■ STORED DATA ■
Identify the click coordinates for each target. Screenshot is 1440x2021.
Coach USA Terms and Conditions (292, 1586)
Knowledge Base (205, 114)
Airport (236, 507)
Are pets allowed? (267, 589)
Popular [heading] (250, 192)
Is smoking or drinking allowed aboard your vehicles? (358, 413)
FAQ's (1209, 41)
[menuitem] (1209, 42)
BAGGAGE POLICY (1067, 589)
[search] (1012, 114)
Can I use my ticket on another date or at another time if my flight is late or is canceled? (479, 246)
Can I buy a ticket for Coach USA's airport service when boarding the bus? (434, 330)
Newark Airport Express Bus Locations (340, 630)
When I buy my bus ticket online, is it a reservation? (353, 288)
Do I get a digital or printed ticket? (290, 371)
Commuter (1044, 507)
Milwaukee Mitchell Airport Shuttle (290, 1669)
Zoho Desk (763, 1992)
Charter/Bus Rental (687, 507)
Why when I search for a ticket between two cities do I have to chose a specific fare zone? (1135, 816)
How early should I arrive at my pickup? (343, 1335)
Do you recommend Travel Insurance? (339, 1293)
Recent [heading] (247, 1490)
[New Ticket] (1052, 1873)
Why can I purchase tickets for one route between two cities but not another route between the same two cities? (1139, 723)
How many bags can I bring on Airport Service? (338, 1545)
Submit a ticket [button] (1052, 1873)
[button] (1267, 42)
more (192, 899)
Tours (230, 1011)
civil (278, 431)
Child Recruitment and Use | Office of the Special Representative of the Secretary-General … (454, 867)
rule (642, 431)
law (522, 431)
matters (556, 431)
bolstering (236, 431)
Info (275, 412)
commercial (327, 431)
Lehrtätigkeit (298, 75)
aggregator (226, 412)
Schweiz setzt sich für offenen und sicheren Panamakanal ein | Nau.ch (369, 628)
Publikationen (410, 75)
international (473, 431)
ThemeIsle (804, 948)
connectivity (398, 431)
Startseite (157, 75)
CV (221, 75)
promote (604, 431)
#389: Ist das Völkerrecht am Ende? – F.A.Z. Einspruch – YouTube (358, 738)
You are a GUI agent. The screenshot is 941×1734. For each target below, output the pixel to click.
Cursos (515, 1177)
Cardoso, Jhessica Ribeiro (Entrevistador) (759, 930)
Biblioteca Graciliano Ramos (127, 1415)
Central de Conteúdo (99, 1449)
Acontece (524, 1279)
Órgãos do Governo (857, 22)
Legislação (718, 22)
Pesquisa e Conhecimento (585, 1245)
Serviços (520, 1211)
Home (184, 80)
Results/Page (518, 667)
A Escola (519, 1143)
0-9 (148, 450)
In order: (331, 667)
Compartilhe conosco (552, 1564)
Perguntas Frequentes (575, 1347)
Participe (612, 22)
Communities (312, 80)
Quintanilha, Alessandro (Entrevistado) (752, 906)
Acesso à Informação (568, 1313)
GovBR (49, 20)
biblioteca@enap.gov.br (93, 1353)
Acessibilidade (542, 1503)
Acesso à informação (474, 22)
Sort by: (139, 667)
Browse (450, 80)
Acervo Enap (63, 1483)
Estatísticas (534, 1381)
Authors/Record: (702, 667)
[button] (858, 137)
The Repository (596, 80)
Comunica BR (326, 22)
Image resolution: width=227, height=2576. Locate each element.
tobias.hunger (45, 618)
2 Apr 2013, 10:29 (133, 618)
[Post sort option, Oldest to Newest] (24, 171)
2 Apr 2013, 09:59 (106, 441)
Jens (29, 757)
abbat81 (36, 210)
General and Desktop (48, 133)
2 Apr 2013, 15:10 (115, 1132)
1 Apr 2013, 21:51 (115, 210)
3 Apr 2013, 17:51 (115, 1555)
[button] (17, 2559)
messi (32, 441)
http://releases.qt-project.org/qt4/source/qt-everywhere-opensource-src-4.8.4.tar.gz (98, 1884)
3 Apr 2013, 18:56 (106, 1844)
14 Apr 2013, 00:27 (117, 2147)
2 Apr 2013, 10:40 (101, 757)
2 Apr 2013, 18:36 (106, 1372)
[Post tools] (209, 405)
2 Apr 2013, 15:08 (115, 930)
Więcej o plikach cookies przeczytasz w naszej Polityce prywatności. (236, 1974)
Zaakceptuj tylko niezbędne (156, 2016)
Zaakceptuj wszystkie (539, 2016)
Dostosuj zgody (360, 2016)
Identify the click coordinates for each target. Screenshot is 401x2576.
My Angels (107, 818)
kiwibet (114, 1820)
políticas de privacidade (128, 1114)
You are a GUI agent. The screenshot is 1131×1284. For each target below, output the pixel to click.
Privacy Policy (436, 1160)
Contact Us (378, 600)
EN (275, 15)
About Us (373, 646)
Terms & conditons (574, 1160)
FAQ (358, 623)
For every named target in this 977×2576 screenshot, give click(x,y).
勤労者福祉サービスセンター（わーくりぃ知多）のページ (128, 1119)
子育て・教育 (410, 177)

■ GIVEN TASK ■
Write out every line of the records above, character for character and without changing anything.

■ ANSWER FOR THIS EXERCISE ■
Identify the click coordinates for each target. Screenshot is 1440x2021.
Coach USA Terms and Conditions (292, 1586)
Knowledge Base (205, 114)
Airport (236, 507)
Are pets allowed? (267, 589)
Popular [heading] (250, 192)
Is smoking or drinking allowed aboard your vehicles? (358, 413)
FAQ's (1209, 41)
[menuitem] (1209, 42)
BAGGAGE POLICY (1067, 589)
[search] (1012, 114)
Can I use my ticket on another date or at another time if my flight is late or is canceled? (479, 246)
Can I buy a ticket for Coach USA's airport service when boarding the bus? (434, 330)
Newark Airport Express Bus Locations (340, 630)
When I buy my bus ticket online, is it a reservation? (353, 288)
Do I get a digital or printed ticket? (290, 371)
Commuter (1044, 507)
Milwaukee Mitchell Airport Shuttle (290, 1669)
Zoho Desk (763, 1992)
Charter/Bus Rental (687, 507)
Why when I search for a ticket between two cities do I have to chose a specific fare zone? (1135, 816)
How early should I arrive at my pickup? (343, 1335)
Do you recommend Travel Insurance? (339, 1293)
Recent [heading] (247, 1490)
[New Ticket] (1052, 1873)
Why can I purchase tickets for one route between two cities but not another route between the same two cities? (1139, 723)
How many bags can I bring on Airport Service? (338, 1545)
Submit a ticket [button] (1052, 1873)
[button] (1267, 42)
more (192, 899)
Tours (230, 1011)
civil (278, 431)
Child Recruitment and Use | Office of the Special Representative of the Secretary-General … (454, 867)
rule (642, 431)
law (522, 431)
matters (556, 431)
bolstering (236, 431)
Info (275, 412)
commercial (327, 431)
Lehrtätigkeit (298, 75)
aggregator (226, 412)
Schweiz setzt sich für offenen und sicheren Panamakanal ein | Nau.ch (369, 628)
Publikationen (410, 75)
international (473, 431)
ThemeIsle (804, 948)
connectivity (398, 431)
Startseite (157, 75)
CV (221, 75)
promote (604, 431)
#389: Ist das Völkerrecht am Ende? – F.A.Z. Einspruch – YouTube (358, 738)
You are a GUI agent. The screenshot is 941×1734. For each target below, output the pixel to click.
Cursos (515, 1177)
Cardoso, Jhessica Ribeiro (Entrevistador) (759, 930)
Biblioteca Graciliano Ramos (127, 1415)
Central de Conteúdo (99, 1449)
Acontece (524, 1279)
Órgãos do Governo (857, 22)
Legislação (718, 22)
Pesquisa e Conhecimento (585, 1245)
Serviços (520, 1211)
Home (184, 80)
Results/Page (518, 667)
A Escola (519, 1143)
0-9 (148, 450)
In order: (331, 667)
Compartilhe conosco (552, 1564)
Perguntas Frequentes (575, 1347)
Participe (612, 22)
Communities (312, 80)
Quintanilha, Alessandro (Entrevistado) (752, 906)
Acesso à Informação (568, 1313)
GovBR (49, 20)
biblioteca@enap.gov.br (93, 1353)
Acessibilidade (542, 1503)
Acesso à informação (474, 22)
Sort by: (139, 667)
Browse (450, 80)
Acervo Enap (63, 1483)
Estatísticas (534, 1381)
Authors/Record: (702, 667)
[button] (858, 137)
The Repository (596, 80)
Comunica BR (326, 22)
Image resolution: width=227, height=2576. Locate each element.
tobias.hunger (45, 618)
2 Apr 2013, 10:29 (133, 618)
[Post sort option, Oldest to Newest] (24, 171)
2 Apr 2013, 09:59 (106, 441)
Jens (29, 757)
abbat81 (36, 210)
General and Desktop (48, 133)
2 Apr 2013, 15:10 (115, 1132)
1 Apr 2013, 21:51 (115, 210)
3 Apr 2013, 17:51 (115, 1555)
[button] (17, 2559)
messi (32, 441)
http://releases.qt-project.org/qt4/source/qt-everywhere-opensource-src-4.8.4.tar.gz (98, 1884)
3 Apr 2013, 18:56 (106, 1844)
14 Apr 2013, 00:27 (117, 2147)
2 Apr 2013, 10:40 (101, 757)
2 Apr 2013, 18:36 (106, 1372)
[Post tools] (209, 405)
2 Apr 2013, 15:08 (115, 930)
Więcej o plikach cookies przeczytasz w naszej Polityce prywatności. (236, 1974)
Zaakceptuj tylko niezbędne (156, 2016)
Zaakceptuj wszystkie (539, 2016)
Dostosuj zgody (360, 2016)
Identify the click coordinates for each target. Screenshot is 401x2576.
My Angels (107, 818)
kiwibet (114, 1820)
políticas de privacidade (128, 1114)
You are a GUI agent. The screenshot is 1131×1284. For each target below, output the pixel to click.
Privacy Policy (436, 1160)
Contact Us (378, 600)
EN (275, 15)
About Us (373, 646)
Terms & conditons (574, 1160)
FAQ (358, 623)
For every named target in this 977×2576 screenshot, give click(x,y).
勤労者福祉サービスセンター（わーくりぃ知多）のページ (128, 1119)
子育て・教育 (410, 177)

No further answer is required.